The gwt-servlet jar in turn is the subset of gwt-user that may be used on your server, for RPC, RequestFactory, and some other features like stack trace deobfuscation. This is explicitly intended to be deployed to servlet containers or other servers (hence the name), and must not contain classes that could conflict in this way. A sub-point to this: gwt-servlet-jakarta.jar is the variant of gwt-servlet.jar that is intended for use in a jakarta.servlet environment. As gwt-user and gwt-dev are never meant to be deployed to the server, they have no such jakarta variant (while requestfactory-server, also explicitly intended for running on the server, does have a requestfactory-server-jakarta.jar variant as well).

As such, as long as you separate your classpaths, you will never have gwt-user in your server classpath, and will not need to tinker on GWT's behalf with your servlet container's libraries. 

For your own artifactory, you are of course free to rewrite the jars as you see fit, and make changes to your tomcat installation, so what follows is how GWT is intended to be used: you should deploy at least gwt-dev, gwt-user, and gwt-servlet-jakarta as-is to your internal artifactory, and only reference gwt-user from client projects, gwt-dev when building/testing, and gwt-servlet-jakarta from jakarta-servlet app servers like tomcat.



On Thursday, October 3, 2024 at 6:43:42 PM UTC-5 ude...@gmail.com wrote:
Hello again,

I noticed that there are differences in the packages in gwt-user.jar version 2.11.0 I downloaded from the gwtproject.org vs the jars that I found on Maven repos like mvnrepository.com. The one I downloaded from gwtproject.org contains the packages java.servlet, jsinterop while the other one from maven, does not.

We have code that compiles with the first JAR because it imports javax.servlet.http.HttpSession but fails with the second since it doesn't contains the classes. HttpSession would be provided at runtime by the container, but in the IDE so far we don't container libs in our project from the Tomcat container so we we relied on the GWT JAR having those classes and it sort of worked. 

I'm not sure which GWT jar is the correct one. I haven't checked any of the others for differences. Should I add libs for Tomcat container or should I use the GWT jar that has javax.servlet?

Our dependencies are pulled in from Artifactory.
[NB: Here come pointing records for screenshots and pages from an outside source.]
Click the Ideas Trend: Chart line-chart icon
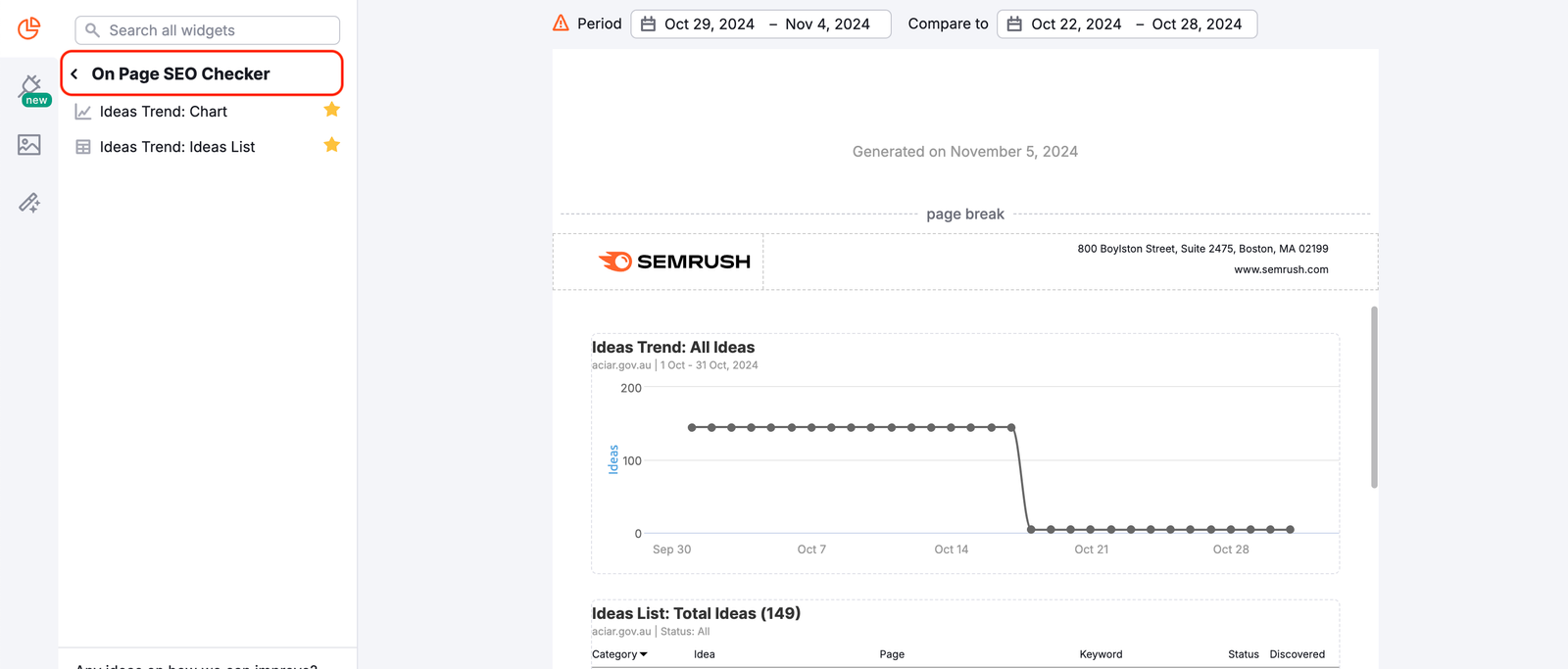Image resolution: width=1568 pixels, height=669 pixels. click(82, 111)
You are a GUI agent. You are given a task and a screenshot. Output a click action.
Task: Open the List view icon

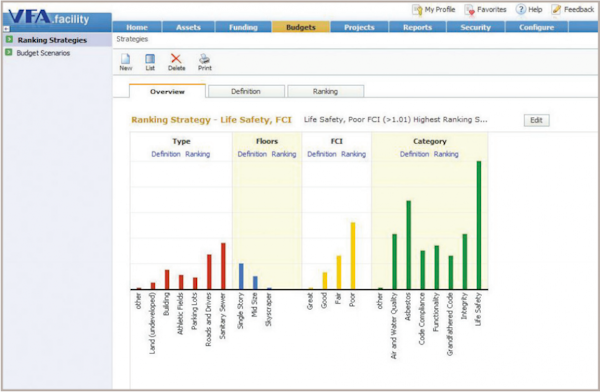pos(150,59)
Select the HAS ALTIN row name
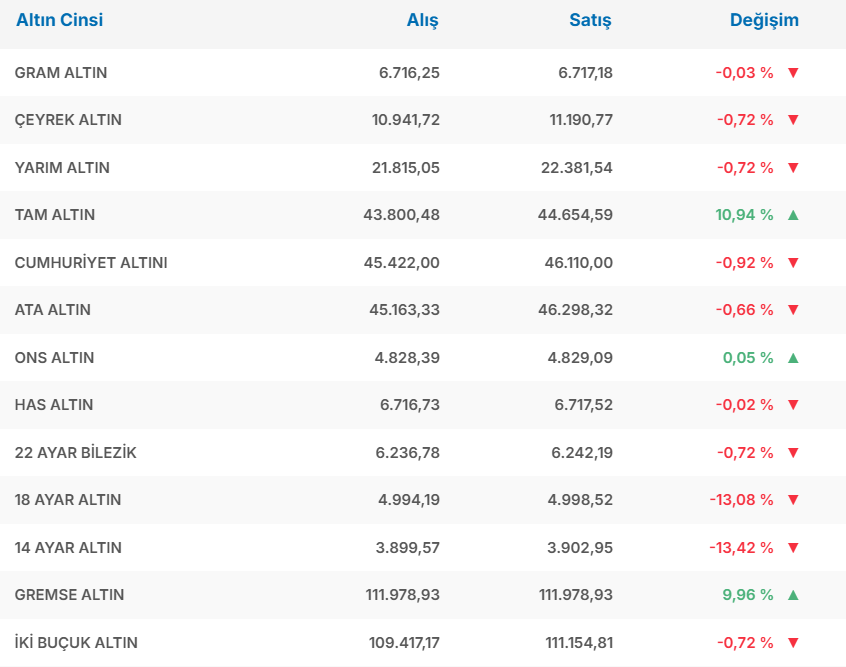Screen dimensions: 846x667 point(54,405)
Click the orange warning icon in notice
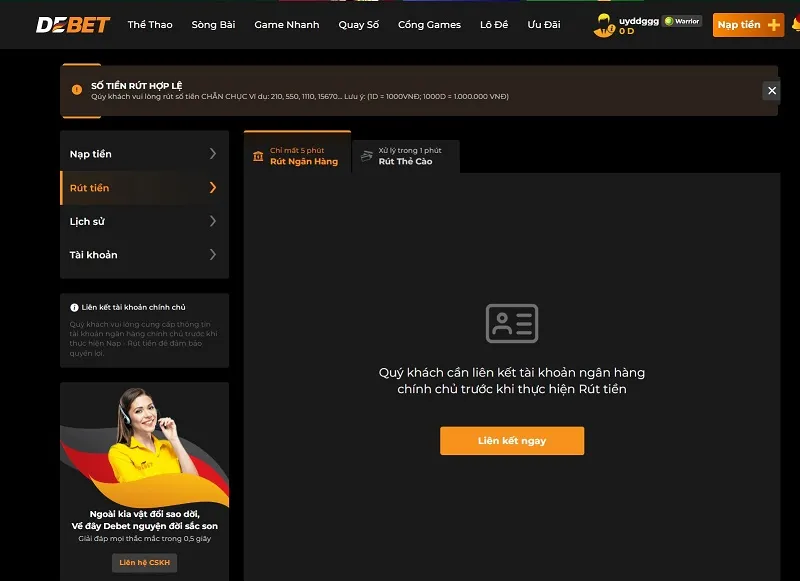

To upload the jars to Artifactory, I have to create a zip bundle artifact. We have a Gradle script that uses ArtifactoryBundles plugin. As such, jars are fetched from online maven repos, the ones that don't have the same package as the one I downloaded manually. 

If javax.servlet has been removed, then fine. I would add libs for Tomcat. But I would like to know why the differences.